Pictures aside, reproduce exactly and only the lines below, starting at the one containing "Viewport: 1280px width, 720px height." and ending at the last line.

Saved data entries
════════════════
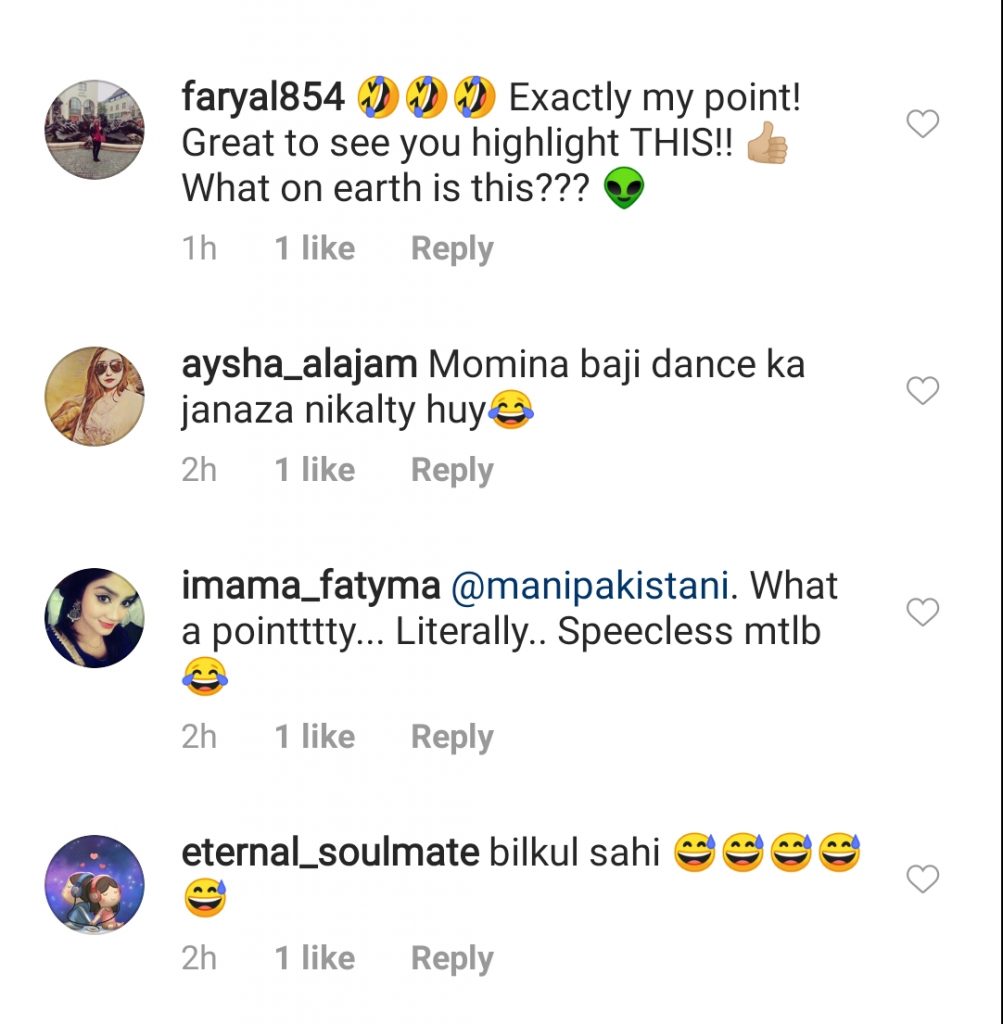Screen dimensions: 1003x1024
Task: Like imama_fatyma's comment using heart icon
Action: (922, 612)
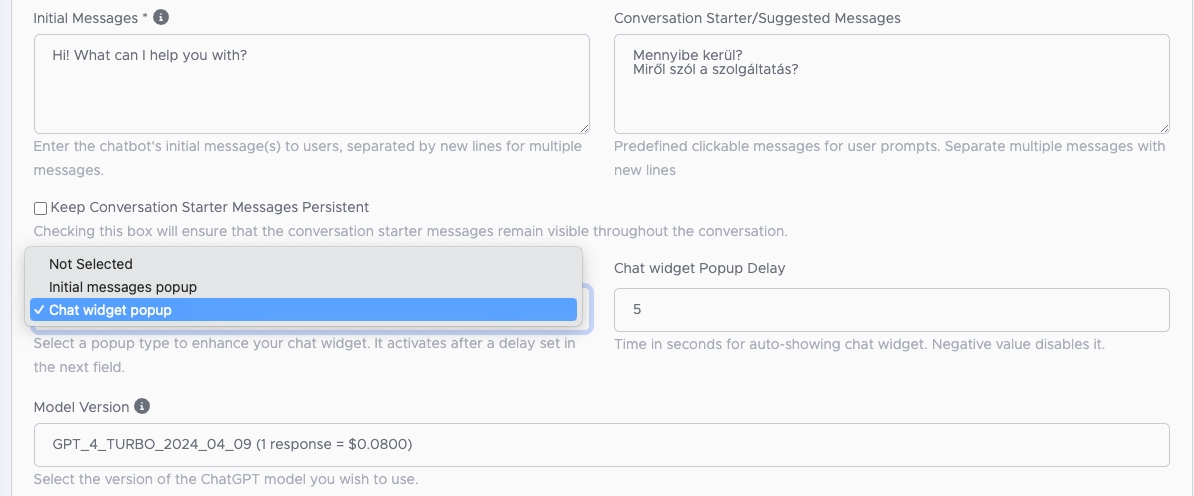Click the "Miről szól a szolgáltatás?" line

pos(715,70)
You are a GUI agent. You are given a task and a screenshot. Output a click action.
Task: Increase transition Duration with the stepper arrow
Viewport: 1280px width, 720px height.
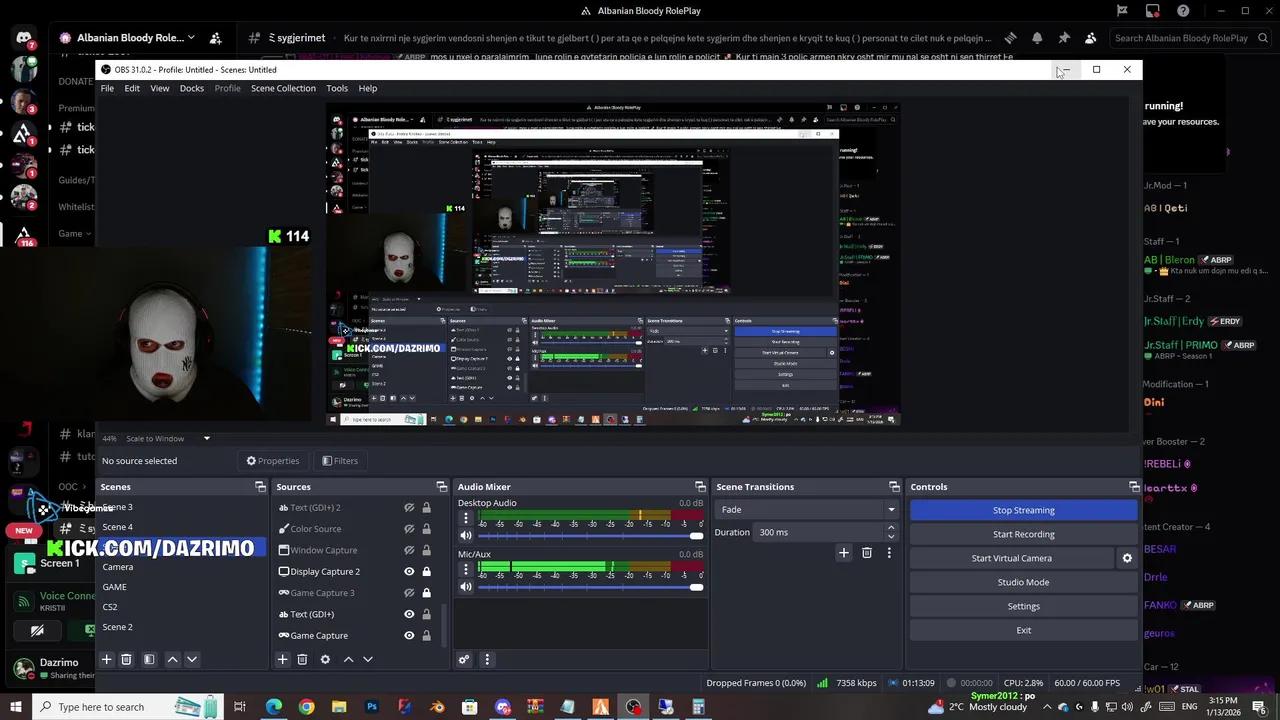click(890, 527)

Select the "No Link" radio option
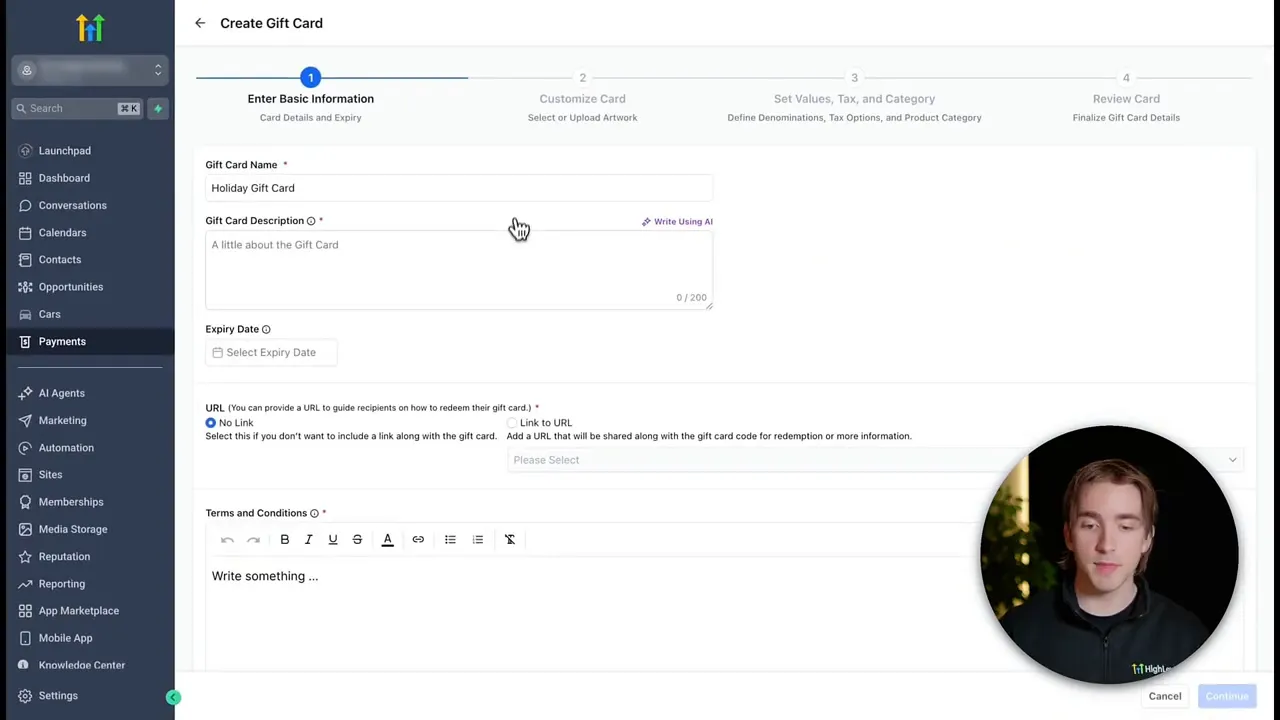tap(211, 422)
════════════════
Your solution:
Viewport: 1280px width, 720px height.
click(890, 527)

Select the "No Link" radio option
tap(211, 422)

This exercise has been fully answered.